View PostOrpheus, on 27 April 2018 - 11:18 PM, said:

Does no one else delight in the joy of a willing, eager, nay, enthusiastic partner -- who brings their own unique contribution to the table? Is that what we are?

Maybe it's all the OB/GYN exams I've done, butr there's nothing sexual to me in neutral/passive/naked compliance. "Beautiful" is nice -- but no more than 10% of the equation.

Cosby's acts, like most rapes, were about power/domination more than anything sexual or any relationship. I can't imagine a mind that thinks tactile sensations trumps affection/relationship/interaction -- or even conversation.

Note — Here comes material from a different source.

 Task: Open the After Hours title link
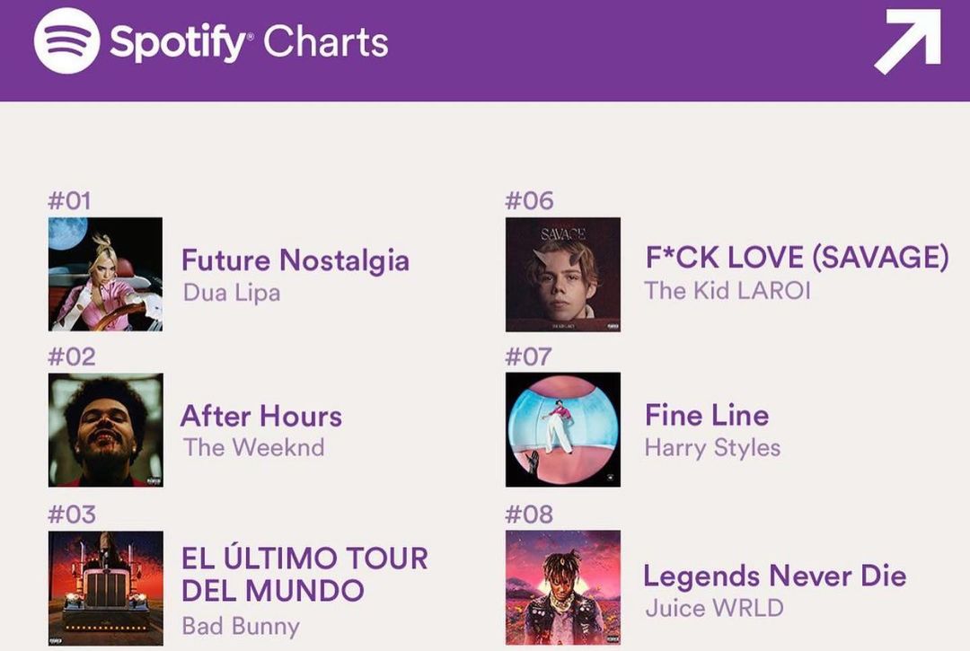(x=261, y=416)
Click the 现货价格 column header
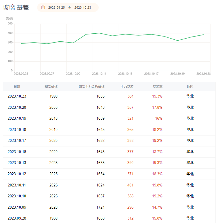The image size is (218, 223). [x=51, y=87]
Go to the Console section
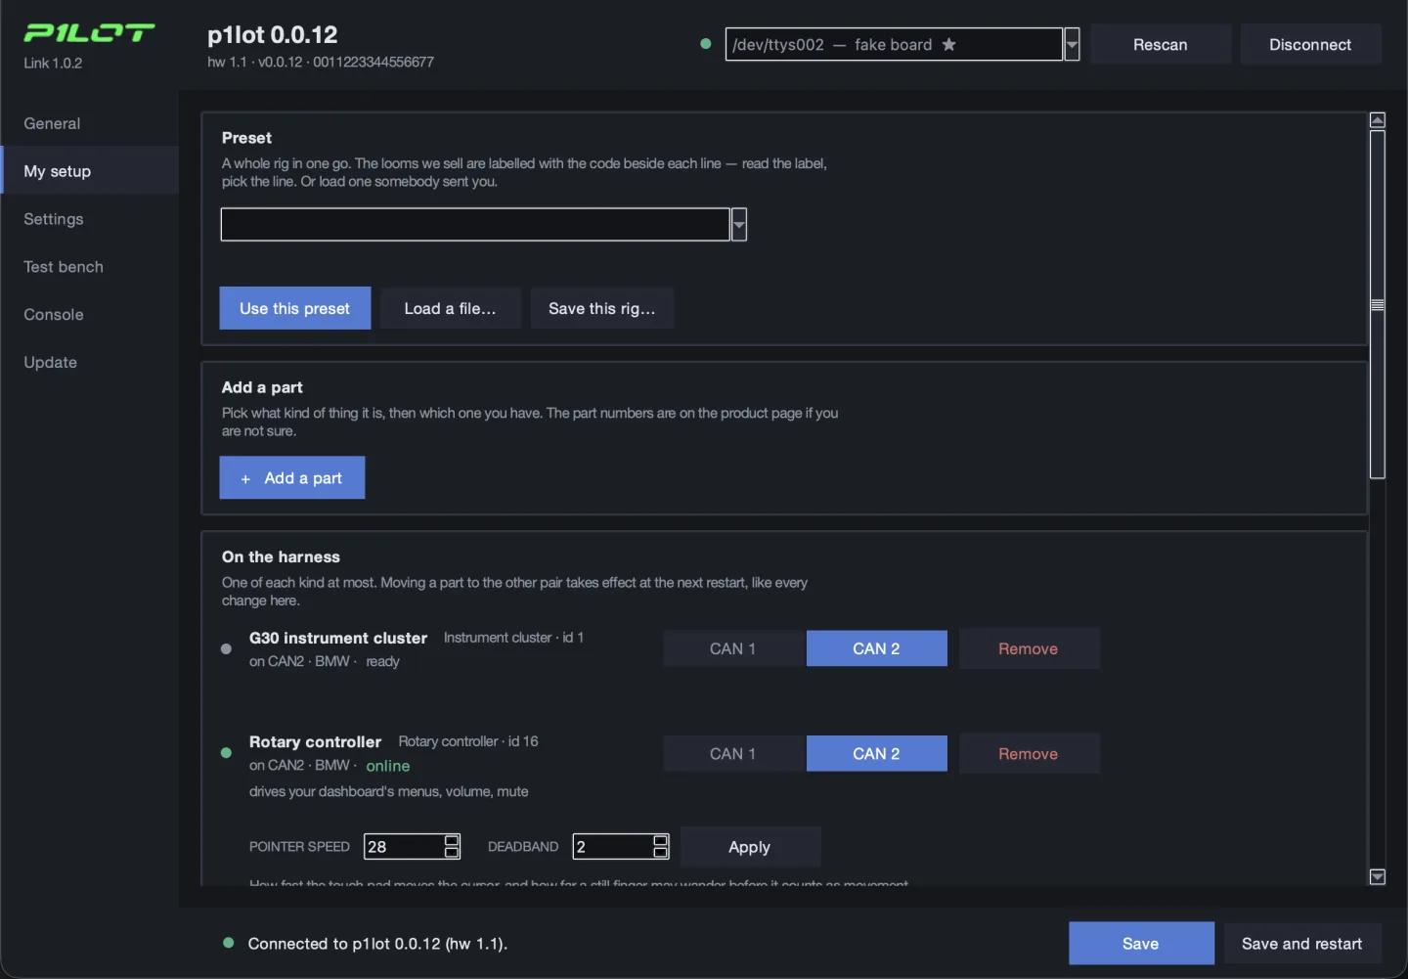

It certainly is context *and* experience connected. Just like our society "codes" pink and cosmetics and high heels and dresses and a love of shopping as "feminine/womanly"

(note: I hate each and every one of those with a passion. Ok, past term on the dresses, but going to the bathroom with a broken ankle made me a convert….)

and blue and functionality and neckties and a love of sports & action films as "masculine/manly".

(note: I love the first two, hate the last 3 with a passion).


We end up learning a lot of that coding growing up, and we don't question it as it is "reality" as we know it. Or adults just refuse to answer our impertinent inquires ;) . It is just the way it is. But it is not what it is. (that is, the coded item isn't actually what it is society says it is coded for).

So, recognizing this coding as coding and that it shouldn't entirely dictate how we treat other people, is one of our first responsibilities as ethical adults. Then trying to *unlearn* it. And not trying to think ourselves superior for figuring this out and just judging people in other ways ;)


In your example, talking about nakedness, neutralness/compliance, and how they are sexualized…. If people think about it, they know it is context dependent. People are considered disgusting if they sexualize a naked infant. But our culture does code nakedness as sexual and compliance as consent (I once read that maybe if feminist didn't call it a rape culture, but a acquiescence-model-of-consent culture, maybe people would start to see that the lens through which our cultural love stories are made is as dirty as it is. I have my doubts ;) ). Now media don't hold kids in complete thrall, obviously the models / guidance by ones guardians matter. Sometimes they and media are on the same side (for good or ill) and sometimes they are not (for good or ill).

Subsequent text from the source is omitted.